Despite the overwhelming heart-warming buzz gained from her songs, Madeleine tempers the cheeriness with her shy demeanour, hiding behind her hair throughout the performance.

Nevertheless, no amount of reserve can dilute the bouncy Oil And Gold, which is surely destined to soundtrack a balmy, late afternoon festival set with its breezy rhythm, lolloping tune and ba-dop backing vocals.

Her band leave the stage while she performs Hypothetically Yours – her voice growing in stature as it’s paired with an intricate ukulele melody – before returning for the finale The Rhythm You Started, which is a joyous jaunt powered by sweeping, three-way vocals and dreamy orchestration.

Madeleine’s live show is sublime and, despite the attitudes of many record labels, the least we can do is make sure it doesn’t go unnoticed in her home town.

Live Review: Emmy The Great and Stealing Sheep

5 Oct

Duke of York’s Picture House: Monday, October 3 2011

Liverpudlian female three-piece Stealing Sheep have been touted by some as the, yawn, Next Big Thing.

Really? If three giggling girls dispatching hazy, Sixties-warped mantras while wearing their Nan’s Seventies curtains turns out to be the future of music, then Shed Seven will have the Christmas number one, Morrissey will sing the jingle for a KFC ad and George Osborne will cease to be a smug prick. Like that last jibe, Stealing Sheep are very sixth form.

Emmy The Great, on the other hand, is wise beyond her years. Lyrically sharp and musically cute, she has the one thing that can’t be taught; authenticity.

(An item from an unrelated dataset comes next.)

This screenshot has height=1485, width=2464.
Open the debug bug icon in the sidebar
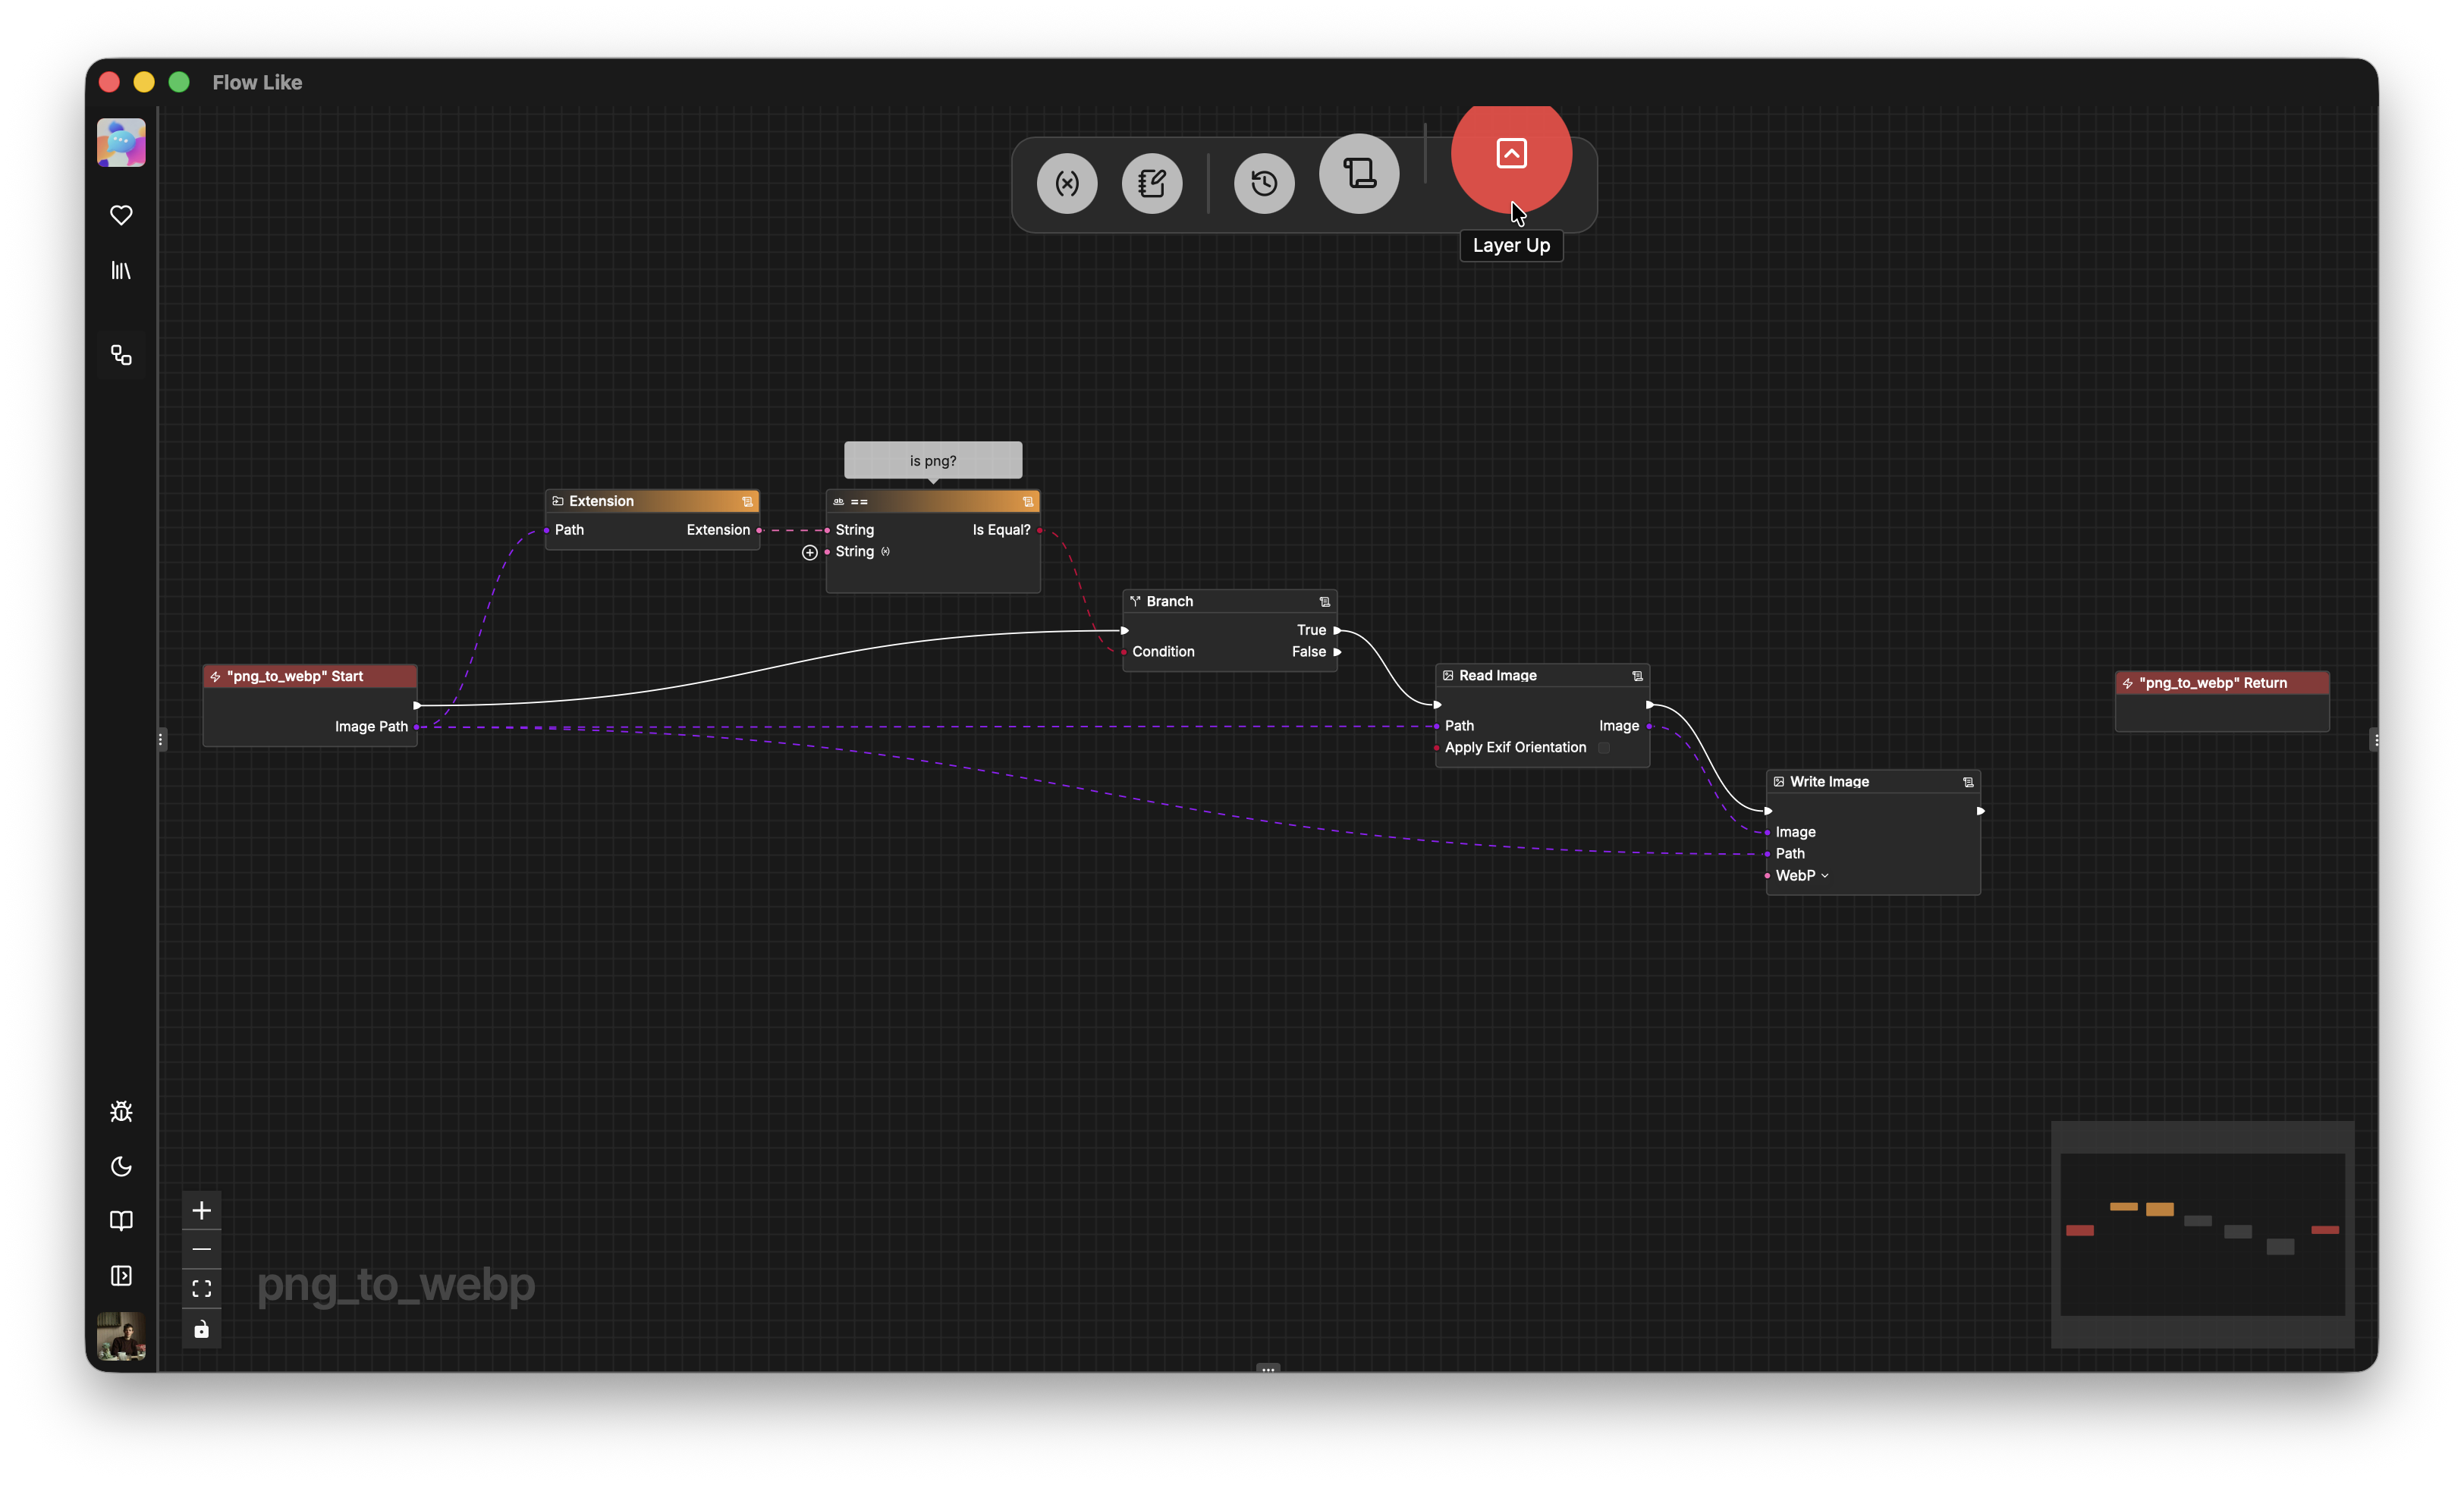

Strolling on to the stage in a glittering silver dress half-covered with a battered denim jacket, she launches straight into Eastern Maria. As ever, her stark, unmistakable voice is imperfect, but that merely adds to the charm.

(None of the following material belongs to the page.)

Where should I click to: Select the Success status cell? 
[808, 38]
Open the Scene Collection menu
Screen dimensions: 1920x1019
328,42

Joined by her five piece band, she weirdly devotes We Almost Had A Baby – complete with the line “You didn’t stop, when I told you to stop” – to her heavily pregnant friend, before Dinosaur Sex perfectly embodies the transformation from the DIY folk-ethic of debut album First Love to the more expansive textures of follow-up Virtue.

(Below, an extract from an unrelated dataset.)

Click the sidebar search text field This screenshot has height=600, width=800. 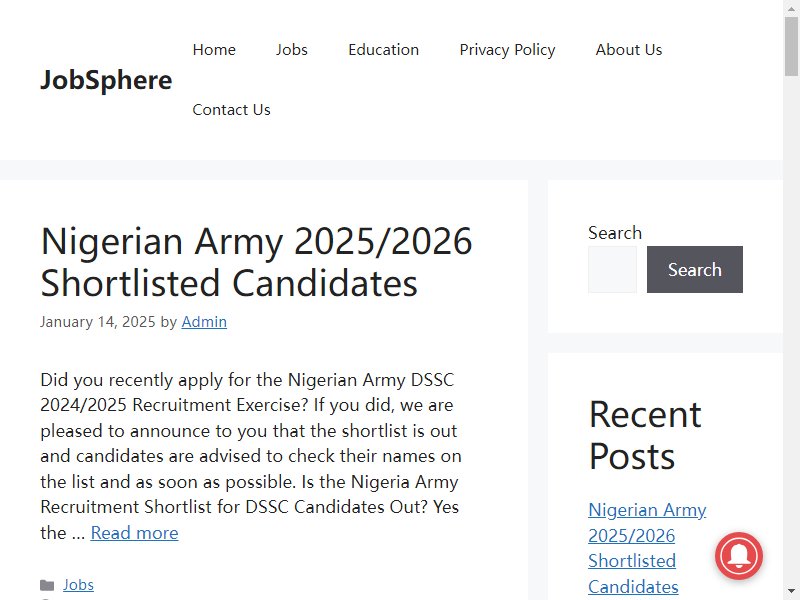point(612,269)
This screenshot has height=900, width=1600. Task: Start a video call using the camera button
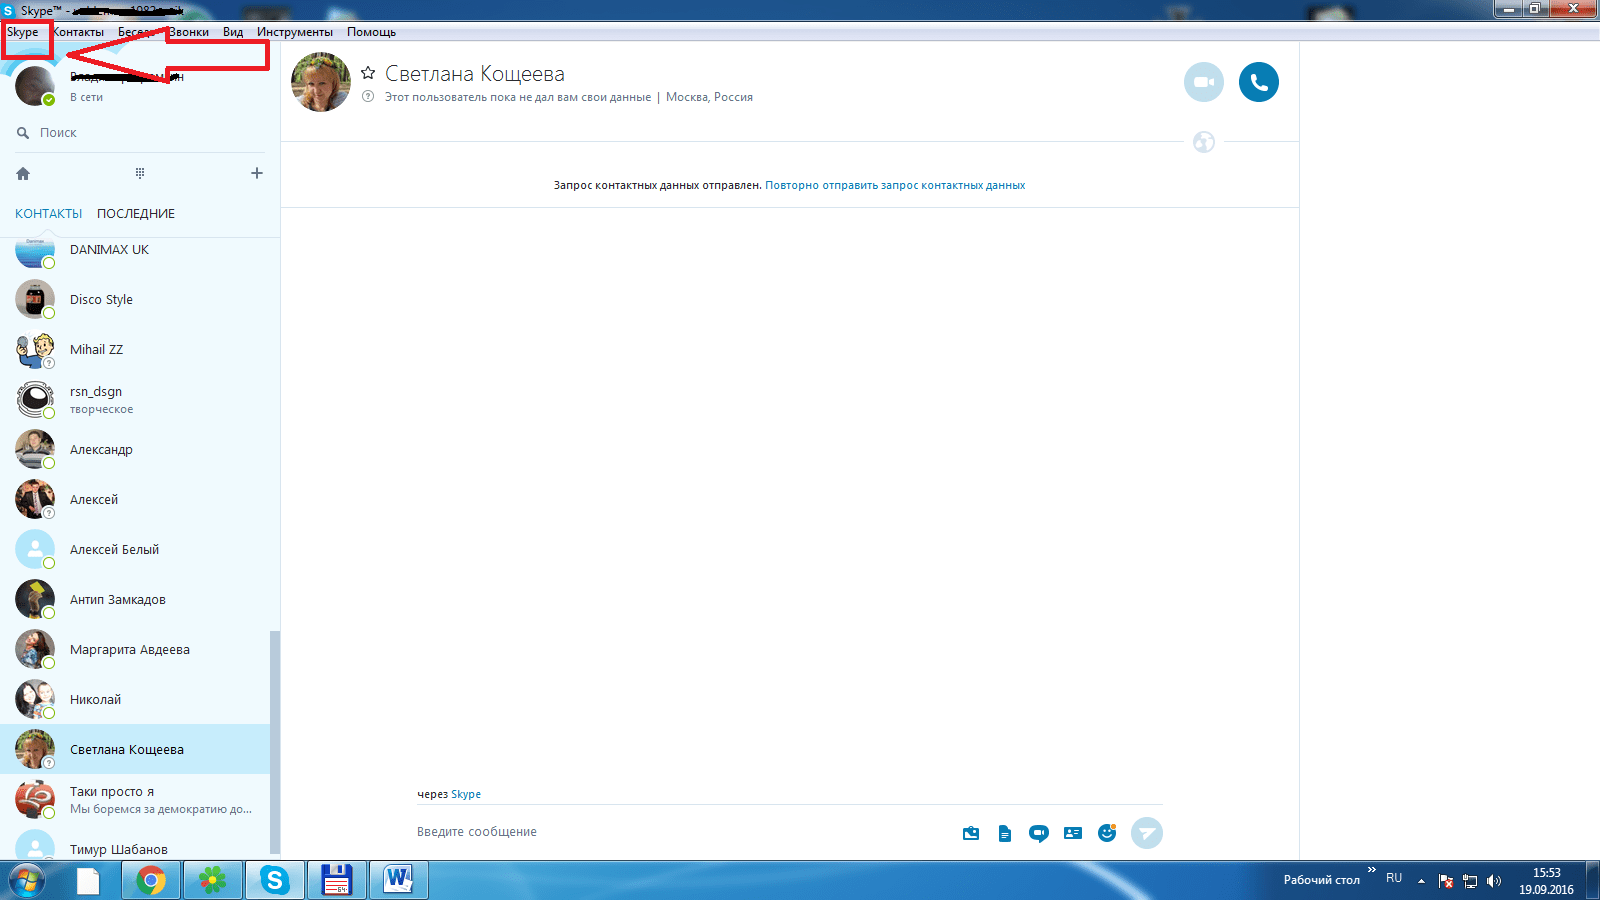click(1203, 82)
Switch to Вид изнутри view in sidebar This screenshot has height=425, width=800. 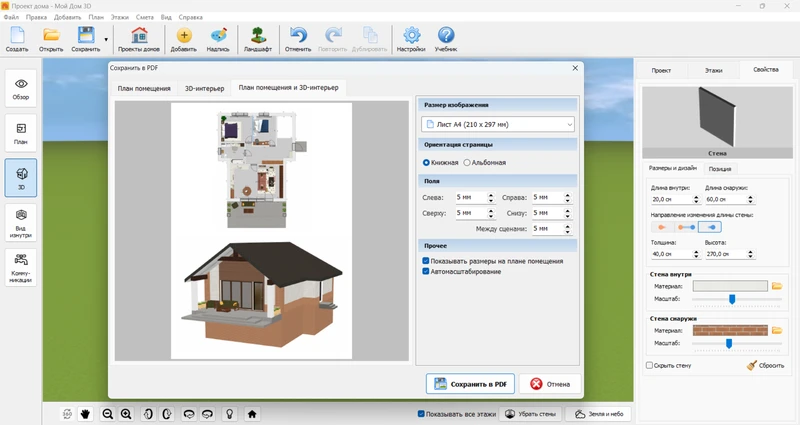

Here, long-time collaborator Euan Hinshelwood’s distorted guitar just about refrains from going off at a tangent, while the greater sound complexity is enhanced with some dense, dark drums and underlying keys.

Mid way through the set, after MIA – a fantastically catchy tune juxtaposed with lyrics about a fatal car crash – the soothing sing-along Cassandra and the breathless, propelling Paper Forest (In The Afterglow of Rapture), it hits home that her output is consistently impressive.

The set is topped off with Trellick Towers, which was written after her partner had a religious conversion and left her for the church. Accompanied by only bass and keys, you’d have to be dead inside not to be moved by both the intensity of the performance and lines like “Something holy used to touch me, then he heard the voice I couldn’t hear, he’s gone to where it sent him, and now I’m praying for this pain to clear.”

After taking a few requests, the encore is wrapped-up with a frantic version of Edward is Dedward.

“This was the best gig of the tour,” she beamed. “I’d been really worried – my bloody mum is here and everything.”

Worried? She really didn’t look it. And, more to the point, she really, really didn’t need to be.